Objective: To determine the effect of a gp120 binding, non-cytotoxic soluble analogue of the glycosphingolipid (GSL), globotriaosyl ceramide (Gb3) on HIV infection in vitro.
Design: HIV-1(IIIB) (X4 virus) infection in Jurkat and phytohaemagglutinin (PHA)/interleukin-2 (IL2) activated, peripheral blood mononuclear cells (PBMC), and HIV-1(Ba-L) (R5 virus) infection of PHA activated PBMC in vitro were assessed. We monitored cell surface markers, cell viability, and viral/host cell morphology to eliminate pleiotropic effects. Viral-host cell fusion was measured to further address any inhibitory mechanism.
Methods: HIV infection was monitored by p24(gag) ELISA. CD4, CCR5, CXCR4 and apoptosis were determined by fluorescent antibody cell sorting. A model fusion system comprising a cell line transfected with either CD4 and CXCR4 or CCR5, cocultured with a cell line expressing gp120 from either X4-, R5-tropic HIV-1 or HIV-2 virions, was used. PHA/IL2 activated PBMC GSL synthesis was monitored by metabolic radiolabelling.

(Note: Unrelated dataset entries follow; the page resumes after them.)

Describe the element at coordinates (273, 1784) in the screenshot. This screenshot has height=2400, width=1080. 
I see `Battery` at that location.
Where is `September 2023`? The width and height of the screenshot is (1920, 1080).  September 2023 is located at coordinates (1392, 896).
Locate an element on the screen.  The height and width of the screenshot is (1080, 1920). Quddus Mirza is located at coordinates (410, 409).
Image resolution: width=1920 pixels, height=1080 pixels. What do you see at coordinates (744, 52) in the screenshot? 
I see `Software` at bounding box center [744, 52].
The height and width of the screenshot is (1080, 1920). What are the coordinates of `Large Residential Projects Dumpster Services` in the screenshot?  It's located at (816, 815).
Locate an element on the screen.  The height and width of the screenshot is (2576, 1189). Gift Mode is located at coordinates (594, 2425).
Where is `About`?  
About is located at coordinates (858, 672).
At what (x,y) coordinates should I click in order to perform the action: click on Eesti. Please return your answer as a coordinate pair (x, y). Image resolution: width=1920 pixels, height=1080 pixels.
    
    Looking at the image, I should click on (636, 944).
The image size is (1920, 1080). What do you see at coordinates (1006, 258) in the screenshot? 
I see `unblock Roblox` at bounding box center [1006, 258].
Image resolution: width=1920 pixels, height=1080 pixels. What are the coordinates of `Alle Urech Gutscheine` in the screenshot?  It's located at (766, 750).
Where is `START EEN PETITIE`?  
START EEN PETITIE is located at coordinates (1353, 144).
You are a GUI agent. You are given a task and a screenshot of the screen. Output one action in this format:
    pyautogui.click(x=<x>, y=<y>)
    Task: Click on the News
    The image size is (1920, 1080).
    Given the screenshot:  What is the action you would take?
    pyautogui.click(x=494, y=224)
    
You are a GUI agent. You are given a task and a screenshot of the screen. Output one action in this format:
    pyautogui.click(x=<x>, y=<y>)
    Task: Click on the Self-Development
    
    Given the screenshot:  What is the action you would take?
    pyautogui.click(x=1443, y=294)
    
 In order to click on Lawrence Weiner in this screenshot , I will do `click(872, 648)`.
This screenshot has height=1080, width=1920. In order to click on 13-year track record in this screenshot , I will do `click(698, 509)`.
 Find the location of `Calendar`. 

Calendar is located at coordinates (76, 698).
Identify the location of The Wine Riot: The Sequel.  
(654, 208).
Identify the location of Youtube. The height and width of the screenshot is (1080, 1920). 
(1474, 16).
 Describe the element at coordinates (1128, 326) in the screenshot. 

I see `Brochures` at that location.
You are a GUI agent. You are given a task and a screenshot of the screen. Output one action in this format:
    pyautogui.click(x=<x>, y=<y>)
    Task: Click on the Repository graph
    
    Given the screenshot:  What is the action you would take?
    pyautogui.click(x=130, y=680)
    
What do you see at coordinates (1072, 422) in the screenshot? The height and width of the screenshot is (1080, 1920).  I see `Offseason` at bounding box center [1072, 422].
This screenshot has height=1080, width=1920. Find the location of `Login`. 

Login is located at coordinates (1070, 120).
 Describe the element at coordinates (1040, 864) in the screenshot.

Results: AdamantylGb3 blocked X4 and R5 virus infection with a 50% inhibitory concentration of approximately 150 microM. A reverse transcriptase and a protease-resistant X4 HIV-1 strain retained adamantylGb3 sensitivity. AdamantylGb3 had minimal effect on cell viability. Treated Jurkat cells showed a small increase in CCR5/CXCR4 expression and a slight, transient CD4 down-regulation, which was probably not related to the mechanism of inhibition. Electron microscopy showed normal viral and host cell morphology following adamantylGb3 treatment, and viral entry was blocked. AdamantylGb3 was able to prevent virus-host cell fusion irrespective of HIV strain or chemokine receptor preference.
Conclusions: These results suggest that adamantylGb3 may provide a new basis for blocking HIV infections, irrespective of HIV envelope/chemokine co-receptor preference or resistance to other therapeutics.